Collected data entries:
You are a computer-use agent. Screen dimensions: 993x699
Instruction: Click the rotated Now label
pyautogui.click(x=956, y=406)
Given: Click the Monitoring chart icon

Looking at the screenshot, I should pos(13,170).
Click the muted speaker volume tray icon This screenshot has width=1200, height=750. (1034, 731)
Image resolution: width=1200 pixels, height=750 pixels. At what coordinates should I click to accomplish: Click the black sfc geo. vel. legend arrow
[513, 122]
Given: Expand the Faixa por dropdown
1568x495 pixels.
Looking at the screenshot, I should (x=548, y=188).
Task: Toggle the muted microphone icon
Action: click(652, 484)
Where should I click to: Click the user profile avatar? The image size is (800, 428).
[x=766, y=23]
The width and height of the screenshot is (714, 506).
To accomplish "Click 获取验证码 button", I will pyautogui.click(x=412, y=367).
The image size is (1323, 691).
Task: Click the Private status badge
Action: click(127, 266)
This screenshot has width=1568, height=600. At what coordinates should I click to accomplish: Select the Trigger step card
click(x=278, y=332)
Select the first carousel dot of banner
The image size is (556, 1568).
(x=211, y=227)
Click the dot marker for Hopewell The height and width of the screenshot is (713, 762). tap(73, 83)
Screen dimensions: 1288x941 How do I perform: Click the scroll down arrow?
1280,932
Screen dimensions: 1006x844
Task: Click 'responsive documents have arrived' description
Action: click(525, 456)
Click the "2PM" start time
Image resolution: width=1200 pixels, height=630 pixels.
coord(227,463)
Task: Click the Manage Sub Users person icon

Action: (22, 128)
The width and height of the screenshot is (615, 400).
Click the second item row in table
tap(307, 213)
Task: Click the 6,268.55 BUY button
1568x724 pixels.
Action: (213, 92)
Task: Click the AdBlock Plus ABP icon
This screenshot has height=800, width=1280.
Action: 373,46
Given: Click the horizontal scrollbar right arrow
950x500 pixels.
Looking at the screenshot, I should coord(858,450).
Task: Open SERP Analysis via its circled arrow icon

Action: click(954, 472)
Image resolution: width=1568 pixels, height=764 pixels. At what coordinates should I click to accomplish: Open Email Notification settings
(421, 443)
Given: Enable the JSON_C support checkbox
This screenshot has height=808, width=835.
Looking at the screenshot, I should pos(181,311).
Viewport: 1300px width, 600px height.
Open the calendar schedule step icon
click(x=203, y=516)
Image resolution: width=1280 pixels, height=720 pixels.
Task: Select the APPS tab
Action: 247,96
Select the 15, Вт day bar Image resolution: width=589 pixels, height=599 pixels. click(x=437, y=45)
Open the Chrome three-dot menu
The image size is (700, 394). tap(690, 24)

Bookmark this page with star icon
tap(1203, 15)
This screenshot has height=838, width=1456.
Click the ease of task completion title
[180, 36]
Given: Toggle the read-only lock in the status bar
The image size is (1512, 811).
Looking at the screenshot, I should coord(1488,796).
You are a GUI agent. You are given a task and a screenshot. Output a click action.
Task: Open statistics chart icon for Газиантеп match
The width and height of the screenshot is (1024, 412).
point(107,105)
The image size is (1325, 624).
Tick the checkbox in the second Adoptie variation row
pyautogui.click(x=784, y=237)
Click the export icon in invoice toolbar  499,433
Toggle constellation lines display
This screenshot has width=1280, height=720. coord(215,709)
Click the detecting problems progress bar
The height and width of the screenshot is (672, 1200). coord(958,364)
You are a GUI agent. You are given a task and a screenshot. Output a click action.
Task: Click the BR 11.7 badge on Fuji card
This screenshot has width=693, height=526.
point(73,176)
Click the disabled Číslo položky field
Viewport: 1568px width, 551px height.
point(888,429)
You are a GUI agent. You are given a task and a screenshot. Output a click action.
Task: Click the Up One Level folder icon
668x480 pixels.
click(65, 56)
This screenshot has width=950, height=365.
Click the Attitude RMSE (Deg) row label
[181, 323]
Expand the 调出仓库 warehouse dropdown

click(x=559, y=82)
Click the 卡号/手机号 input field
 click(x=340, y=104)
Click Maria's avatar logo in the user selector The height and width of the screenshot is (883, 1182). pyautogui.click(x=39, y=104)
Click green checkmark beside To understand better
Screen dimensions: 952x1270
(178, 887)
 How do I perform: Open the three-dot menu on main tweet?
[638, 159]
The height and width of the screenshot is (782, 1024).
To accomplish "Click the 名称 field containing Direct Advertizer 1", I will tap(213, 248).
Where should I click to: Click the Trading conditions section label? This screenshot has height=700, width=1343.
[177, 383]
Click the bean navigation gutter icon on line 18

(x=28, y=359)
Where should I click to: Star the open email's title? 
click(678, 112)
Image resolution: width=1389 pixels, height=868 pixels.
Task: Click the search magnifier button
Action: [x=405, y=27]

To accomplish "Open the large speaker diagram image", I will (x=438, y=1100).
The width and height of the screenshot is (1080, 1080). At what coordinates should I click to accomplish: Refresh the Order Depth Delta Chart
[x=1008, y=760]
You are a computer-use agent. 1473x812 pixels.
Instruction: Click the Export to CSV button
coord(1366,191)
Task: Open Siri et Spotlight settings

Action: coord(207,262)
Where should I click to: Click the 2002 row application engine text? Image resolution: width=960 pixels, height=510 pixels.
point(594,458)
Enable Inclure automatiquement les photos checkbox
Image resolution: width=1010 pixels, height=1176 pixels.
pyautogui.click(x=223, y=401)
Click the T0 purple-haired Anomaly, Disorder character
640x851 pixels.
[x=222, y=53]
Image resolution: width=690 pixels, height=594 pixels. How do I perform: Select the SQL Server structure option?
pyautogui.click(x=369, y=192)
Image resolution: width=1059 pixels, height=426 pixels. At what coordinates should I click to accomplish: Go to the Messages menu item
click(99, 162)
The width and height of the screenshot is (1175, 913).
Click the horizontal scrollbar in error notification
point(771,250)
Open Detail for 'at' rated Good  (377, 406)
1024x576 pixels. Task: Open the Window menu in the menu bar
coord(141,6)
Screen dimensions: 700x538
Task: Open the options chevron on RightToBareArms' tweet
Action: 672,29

TASK DETAILS: Repeat, exactly as they stand above, the lines from the line with "Instruction: Click the rotated Now label" to the line with "Given: Expand the Faixa por dropdown", both lines included.

OUTPUT FOR THIS EXERCISE:
Instruction: Click the rotated Now label
pyautogui.click(x=956, y=406)
Given: Click the Monitoring chart icon

Looking at the screenshot, I should pos(13,170).
Click the muted speaker volume tray icon This screenshot has width=1200, height=750. (1034, 731)
Image resolution: width=1200 pixels, height=750 pixels. At what coordinates should I click to accomplish: Click the black sfc geo. vel. legend arrow
[513, 122]
Given: Expand the Faixa por dropdown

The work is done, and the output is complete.